Content starts

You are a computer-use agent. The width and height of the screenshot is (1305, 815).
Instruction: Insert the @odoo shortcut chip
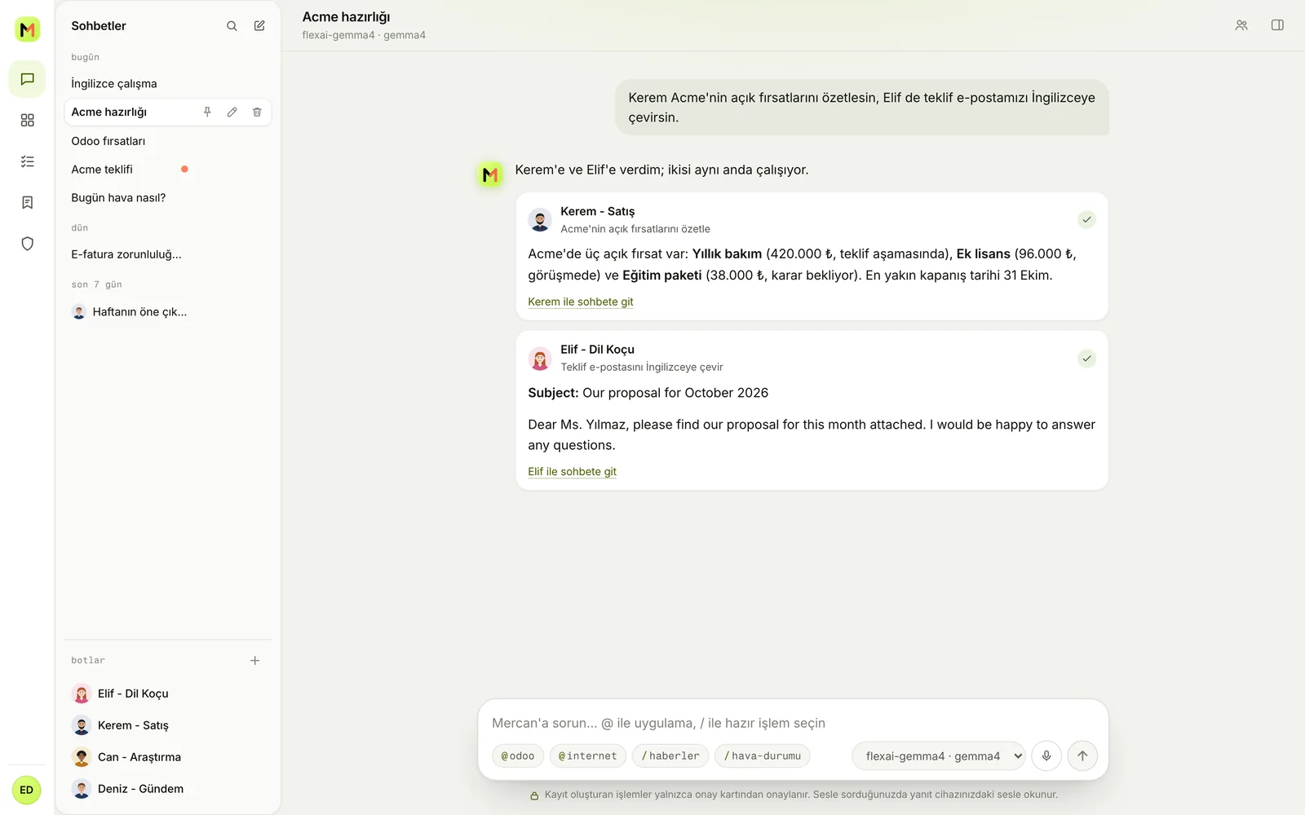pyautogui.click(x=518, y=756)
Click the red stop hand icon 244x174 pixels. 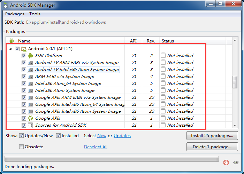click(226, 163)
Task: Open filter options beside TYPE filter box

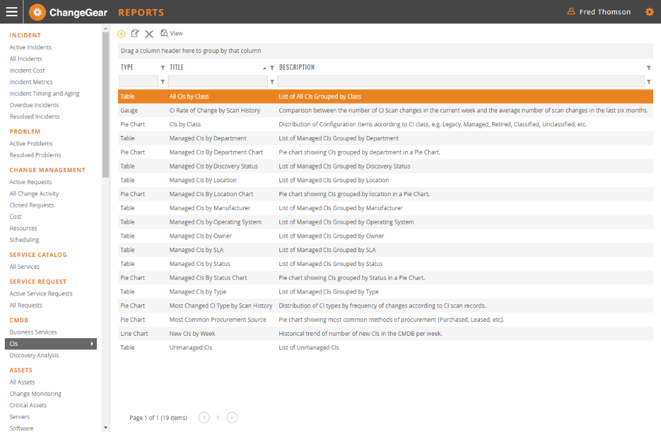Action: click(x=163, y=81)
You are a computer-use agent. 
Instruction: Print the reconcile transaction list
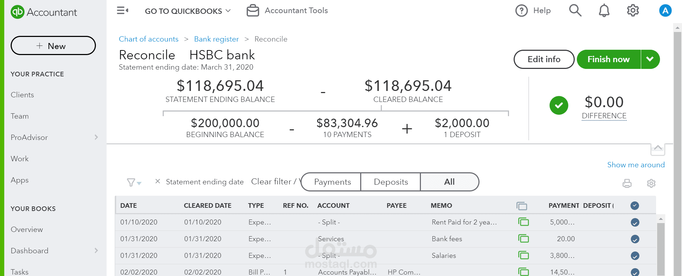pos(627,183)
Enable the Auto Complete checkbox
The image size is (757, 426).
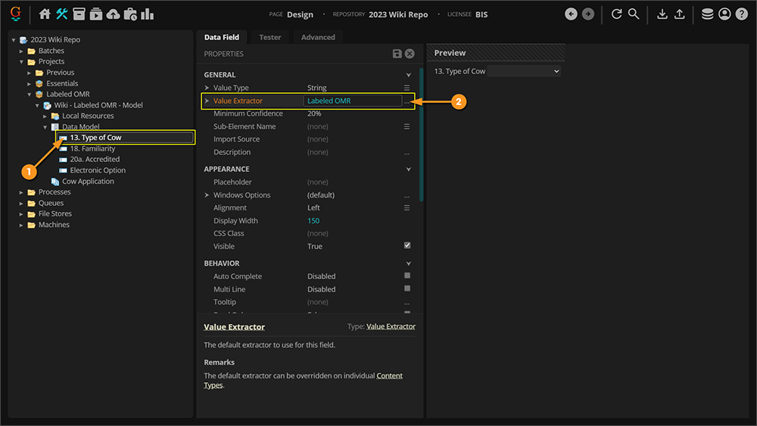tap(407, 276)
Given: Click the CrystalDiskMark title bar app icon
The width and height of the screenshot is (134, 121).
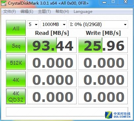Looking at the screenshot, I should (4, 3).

Content ends
Content starts

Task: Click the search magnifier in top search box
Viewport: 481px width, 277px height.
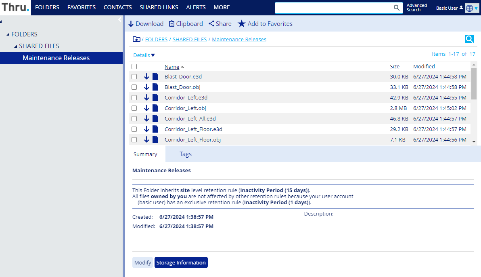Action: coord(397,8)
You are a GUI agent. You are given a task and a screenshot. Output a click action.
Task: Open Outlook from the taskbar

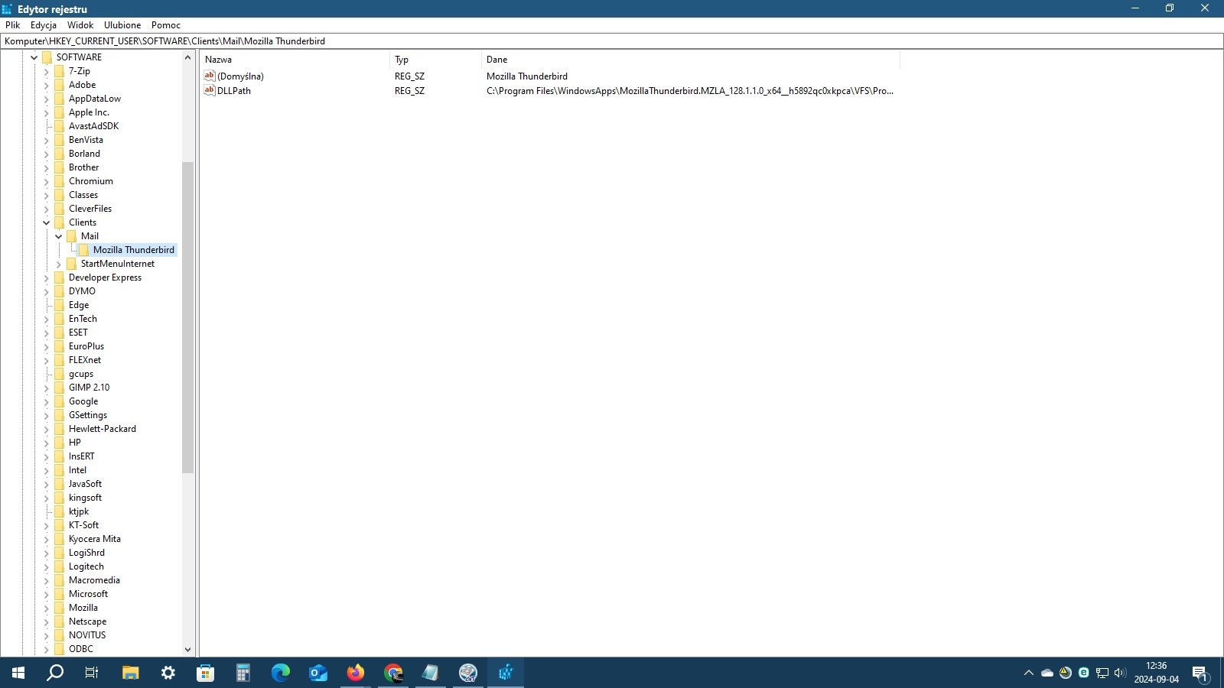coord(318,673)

Content ends

### Work request
Only lines of the data holding the word "computer" go in the answer. Please copy each of them.

### Your response
You are a computer-use agent. The width and height of the screenshot is (1305, 815).
You are a computer-use agent. 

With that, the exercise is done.